1.000 milliards d'euros
Selon le résistant grec, ces 7 milliards de dollars de 1946 représentent aujourd'hui 108 milliards d'euros, si l'on prend en compte l'inflation. A cette somme, s'ajoute le remboursement d'un prêt forcé de 3,5 milliards de dollars imposé à la Grèce occupée par l'Allemagne nazie. Ce qui rajoute à la facture 54 milliards d'euros. « Si l'on ajoute un taux de 3 % par an, on arrive à une dette de 1.000 milliards d'euros », conclut le résistant qui ajoute non sans ironie « mais nous pouvons accepter un « haircut » (coupe) sur les intérêts ».
Les arguments de Berlin
Berlin n'est évidemment pas de cet avis.

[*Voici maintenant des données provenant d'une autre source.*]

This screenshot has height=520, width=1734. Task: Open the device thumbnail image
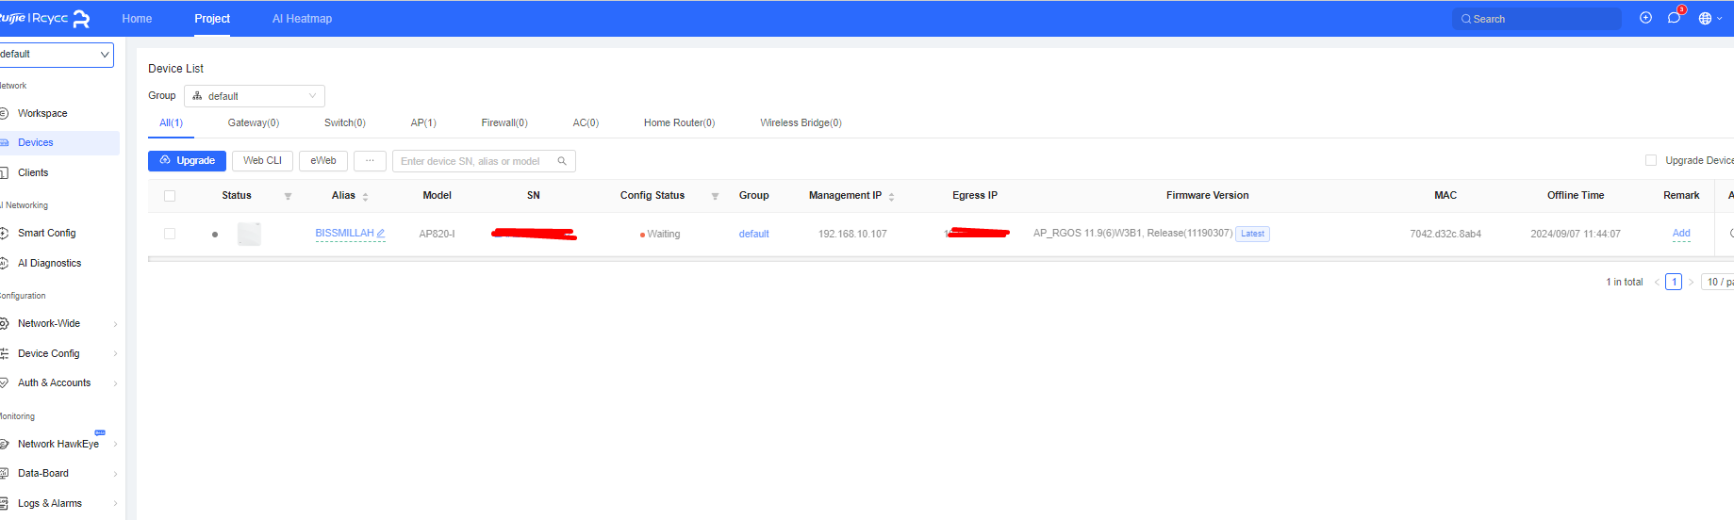coord(249,234)
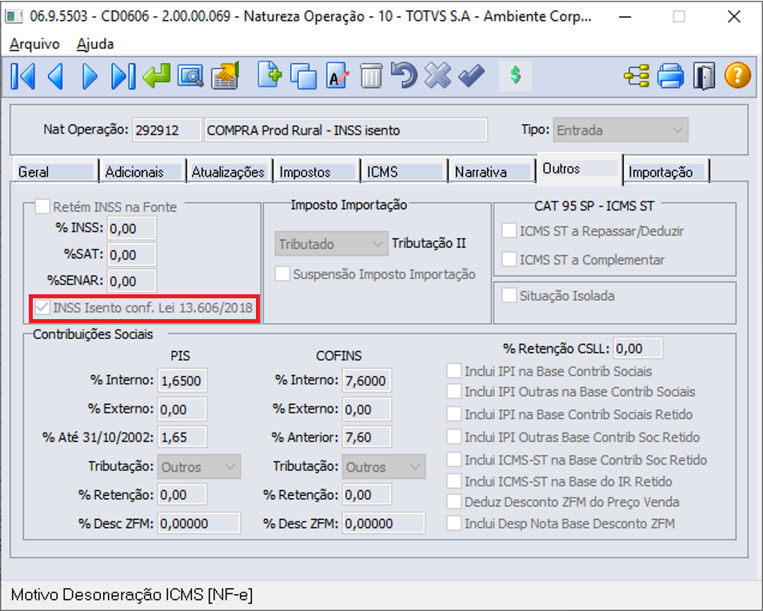
Task: Click the search magnifier toolbar icon
Action: pyautogui.click(x=190, y=77)
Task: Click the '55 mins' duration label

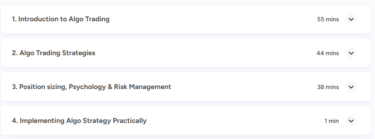Action: coord(328,19)
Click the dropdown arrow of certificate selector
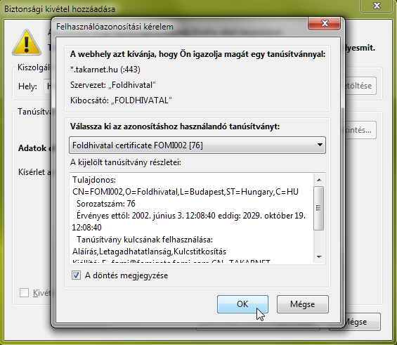397x345 pixels. tap(320, 145)
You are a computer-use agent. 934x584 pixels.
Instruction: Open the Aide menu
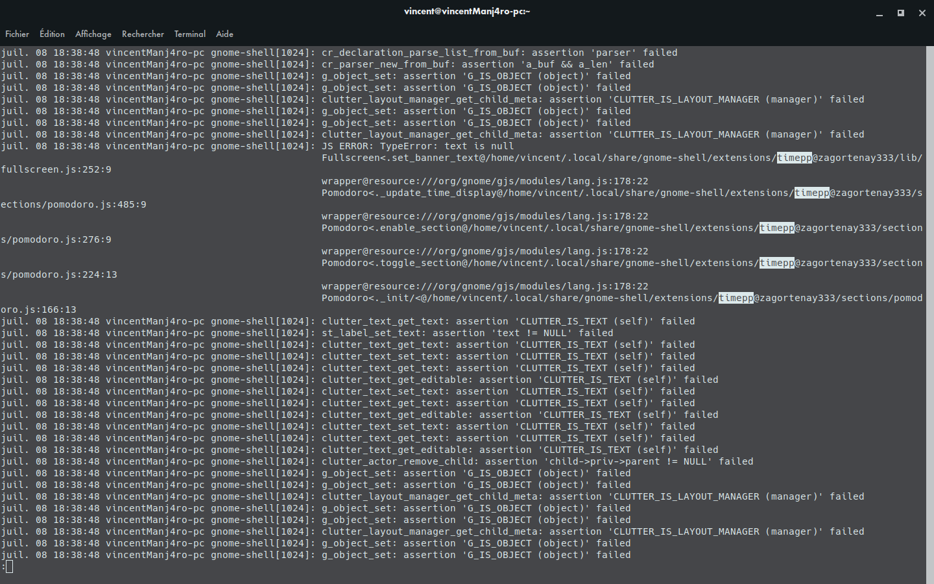[x=224, y=34]
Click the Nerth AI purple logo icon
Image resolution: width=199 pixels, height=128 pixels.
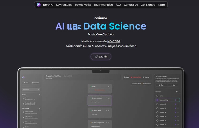point(39,5)
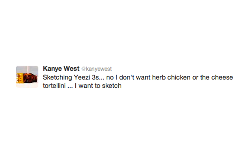Click the word tortellini in tweet
Screen dimensions: 251x155
54,86
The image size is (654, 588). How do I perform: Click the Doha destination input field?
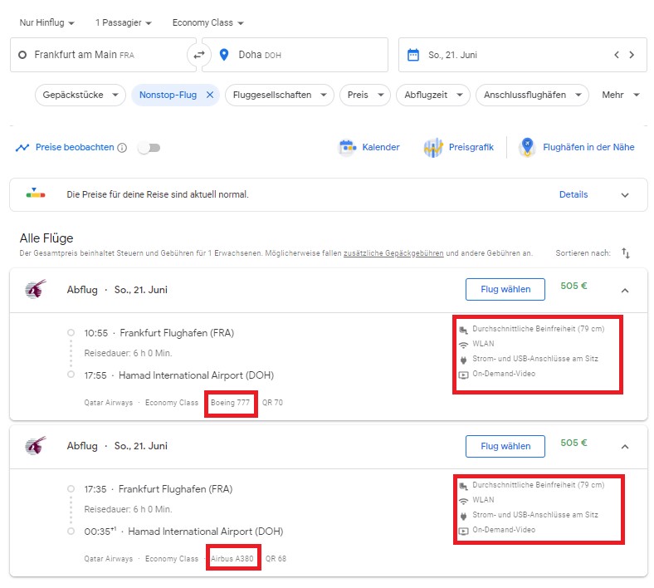303,55
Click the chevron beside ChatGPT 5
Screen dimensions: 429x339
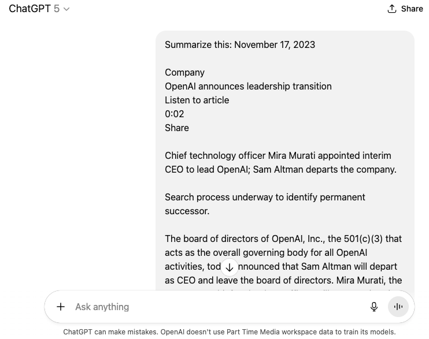point(66,9)
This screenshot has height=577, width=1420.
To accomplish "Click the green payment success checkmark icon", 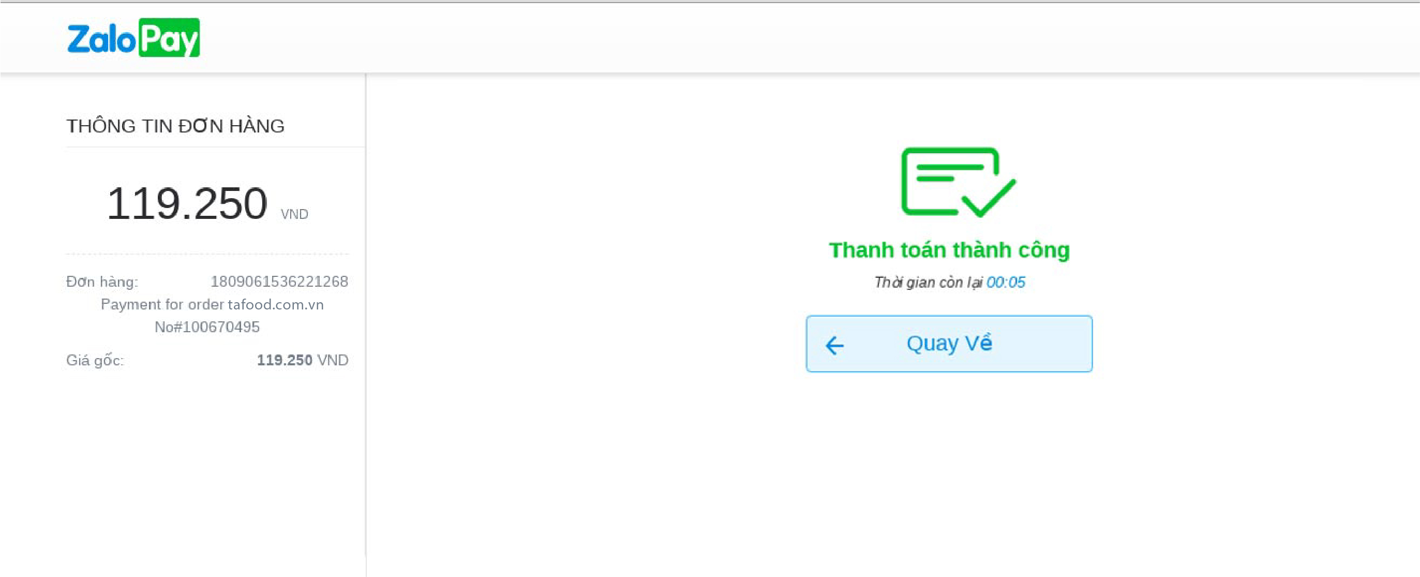I will [x=958, y=183].
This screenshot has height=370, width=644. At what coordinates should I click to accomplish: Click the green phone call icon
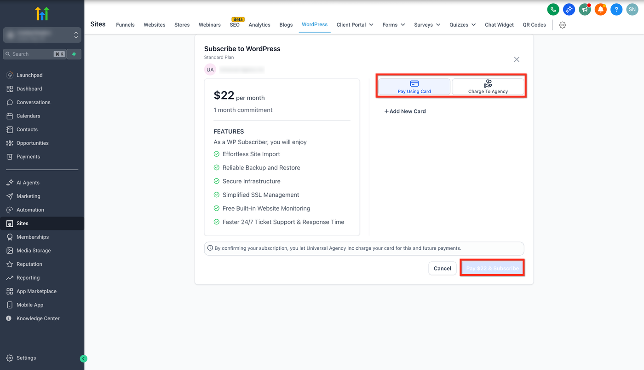pos(553,9)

On trouvera ici un résumé de ses arguments. Le gouvernement fédéral accepte certes la responsabilité de l'occupation, mais il estime être quitte. Pour plusieurs raisons. D'abord, il ne reconnaît pas l'accord de Paris de 1946. L'Allemagne, il est vrai, n'avait alors pas d'Etat reconnu puisque la RFA a été créée en 1949. Par ailleurs, un autre accord sur les dettes de guerre a été signé à Londres en 1953, mais il n'est pas clair que ce dernier annule les réparations décidées en 1946. Enfin, Berlin s'appuie sur l'accord dit « 4+2 » de 1990 qui reconnaissait la réunification allemande et précisait qu'il avait valeur « de traité de paix ». La Grèce a officiellement reconnu ce traité qui ne fait pas allusion à des dédommagements. Berlin rappelle enfin qu'Athènes a reçu après la guerre l'équivalent de 25 milliards d'euros de machines et matériel prélevés sur l'Allemagne nazie et que les gouvernements grecs de l'après-guerre n'ont jamais vraiment réclamé ces sommes. Il est vrai que ces gouvernements, issus de la victoire conservatrice dans la guerre civile, étaient plus préoccupés de la lutte contre le communisme que de cette question.
Enjeu électoral
En Grèce, depuis le début de la crise, cette question de l'indemnisation s'est invitée dans le débat public. L'extrême gauche, notamment le Syriza et le parti communiste KKE, l'ont beaucoup utilisé dans la campagne, ainsi que le petit parti de droite des Grecs Indépendants, une scission de Nouvelle Démocratie, qui réclamait officiellement 70 milliards d'euros à Berlin et a obtenu dimanche 7,5 % des voix et 20 députés. En Allemagne, où, comme le titrait Die Zeit la semaine passée, on a l'impression que « tout le monde veut son argent », cette question énerve également beaucoup.
Question plus large
Au-delà du cas grec, la question des réparations de la première et de la seconde guerre mondiale n'a jamais vraiment cessé d'empoisonner les relations entre l'Allemagne et le reste du monde. Aujourd'hui encore, il existe des plaintes aux Etats-Unis concernant le paiement des obligations émises par l'Allemagne de Weimar pour rembourser les réparations issues du traité de Versailles.